**What you need to do:**
Repeat the data verbatim, covering everything from the line containing "Given: Click into the Search input field" down to the line containing "click(x=96, y=152)", with both of those lines included. Leave the pictures out of your answer.

**Provided records:**
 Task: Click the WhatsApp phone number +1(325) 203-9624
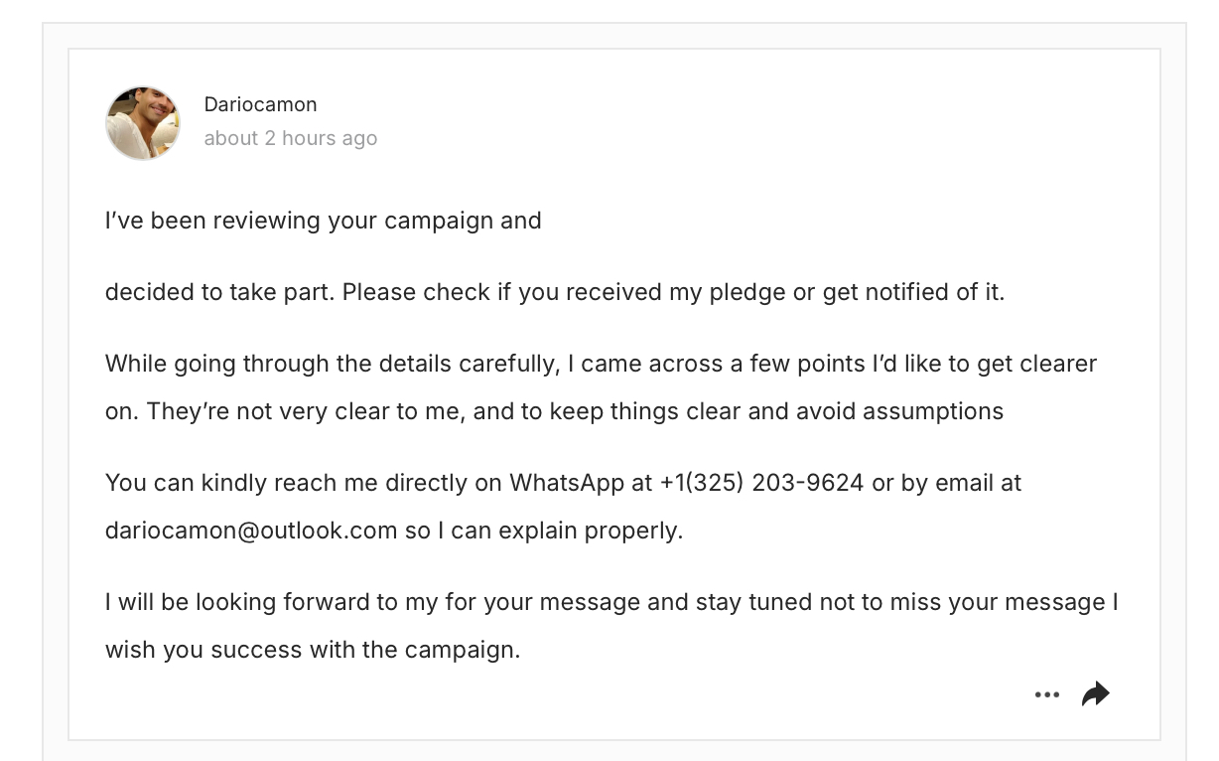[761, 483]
...
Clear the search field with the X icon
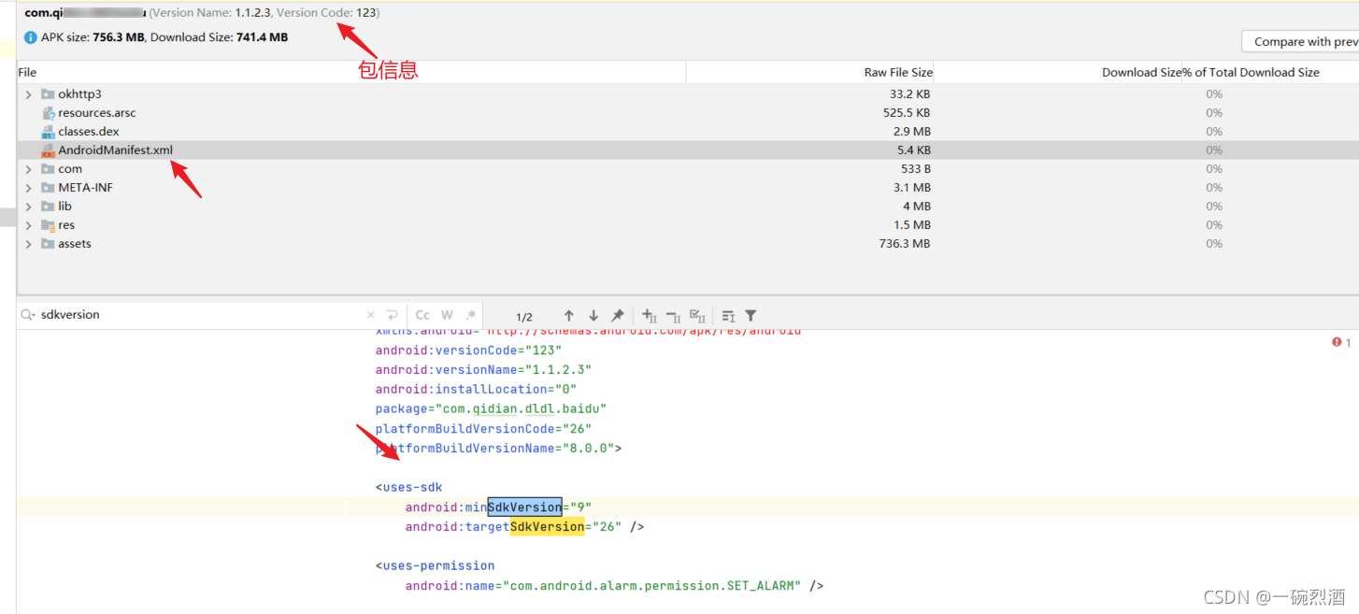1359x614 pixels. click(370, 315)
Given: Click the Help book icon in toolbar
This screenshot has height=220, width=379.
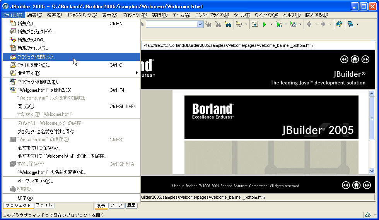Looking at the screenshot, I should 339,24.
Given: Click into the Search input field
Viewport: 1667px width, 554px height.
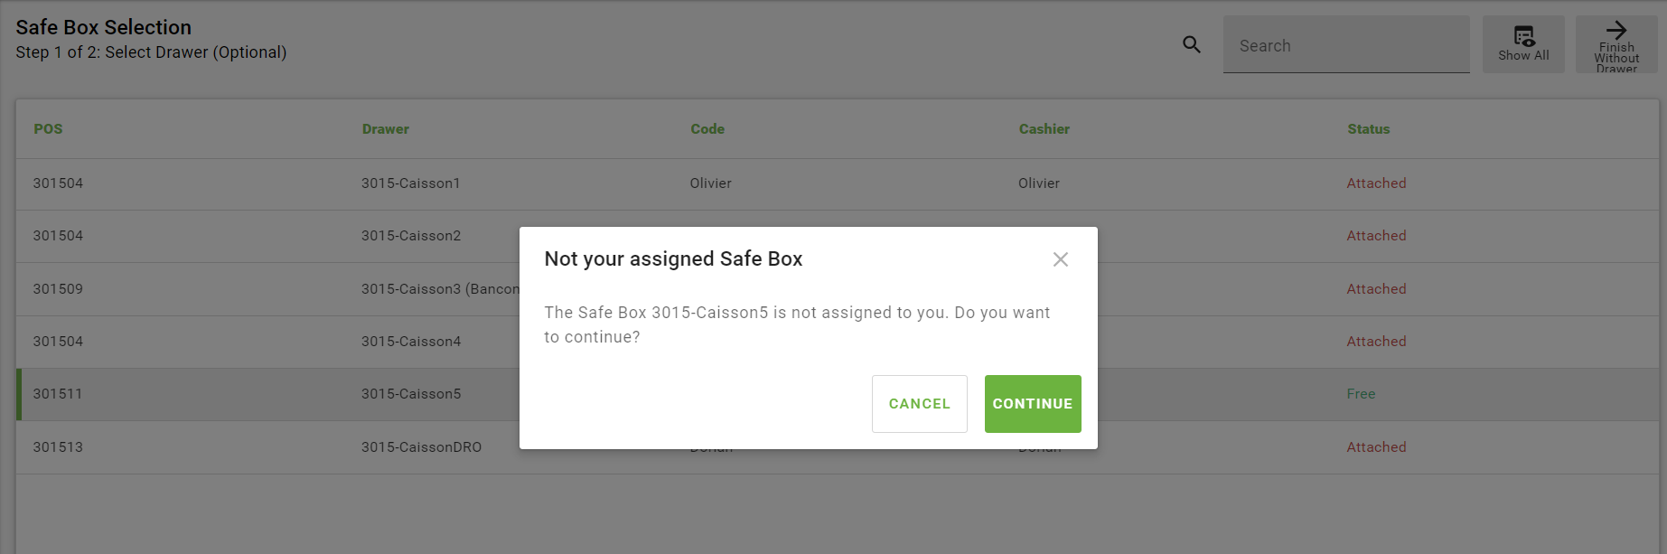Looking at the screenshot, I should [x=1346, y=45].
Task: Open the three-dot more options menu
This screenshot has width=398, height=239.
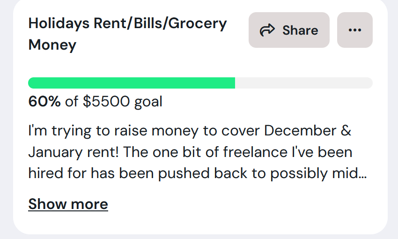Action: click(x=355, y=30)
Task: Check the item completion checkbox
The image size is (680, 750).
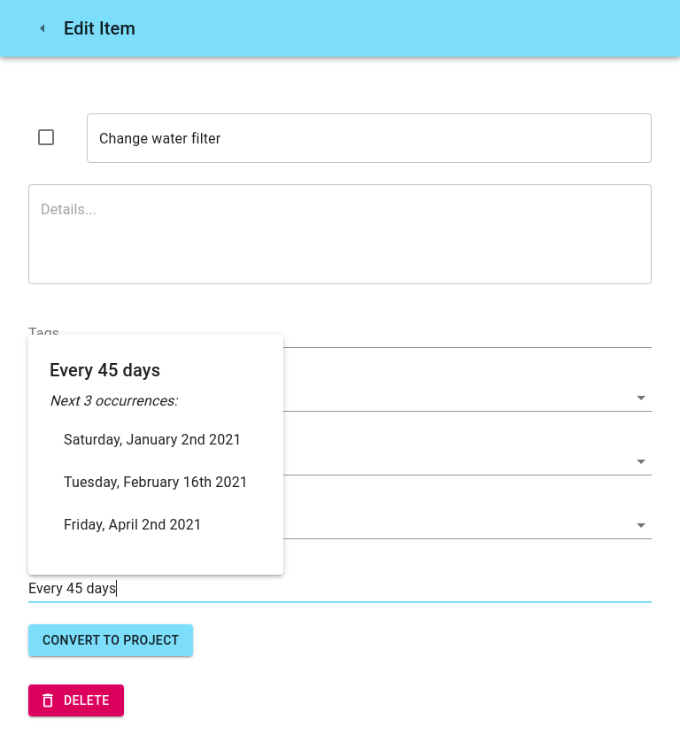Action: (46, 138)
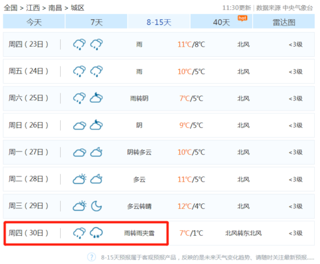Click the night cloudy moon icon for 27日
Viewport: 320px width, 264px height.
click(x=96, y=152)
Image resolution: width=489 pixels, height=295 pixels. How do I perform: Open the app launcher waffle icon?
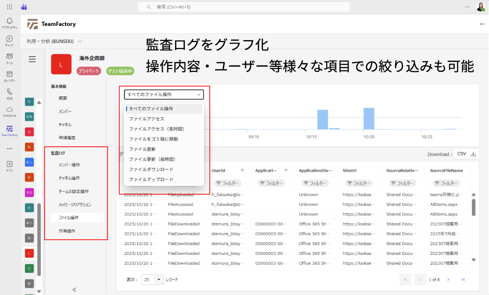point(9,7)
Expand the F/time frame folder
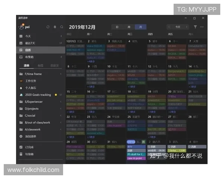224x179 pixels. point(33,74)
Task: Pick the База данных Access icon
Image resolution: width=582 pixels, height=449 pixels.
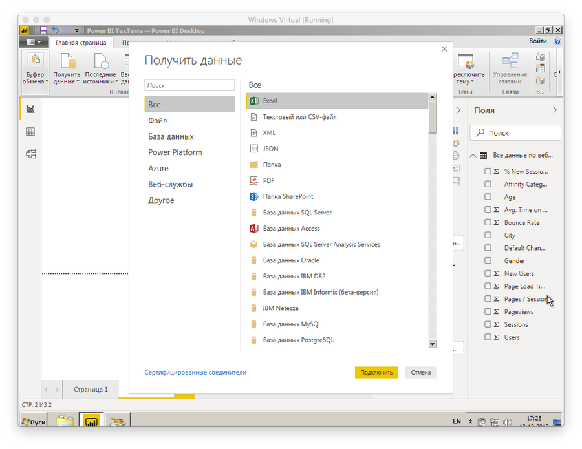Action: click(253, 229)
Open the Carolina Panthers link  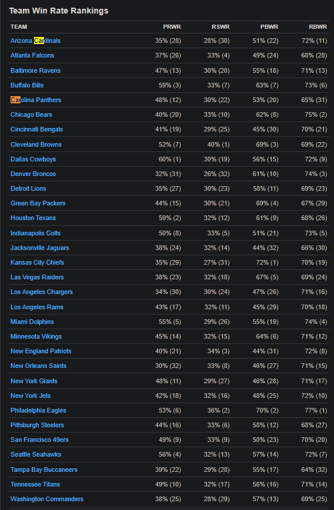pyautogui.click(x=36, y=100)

**Result for this task:**
Given: Click into the Search input field
Viewport: 1667px width, 554px height.
Looking at the screenshot, I should [x=1346, y=45].
Task: Open the three-dot more options menu
This screenshot has width=398, height=239.
Action: click(x=355, y=30)
Task: Check the item completion checkbox
The image size is (680, 750).
Action: (46, 138)
Click the night cloudy moon icon for 27日
Viewport: 320px width, 264px height.
click(x=96, y=152)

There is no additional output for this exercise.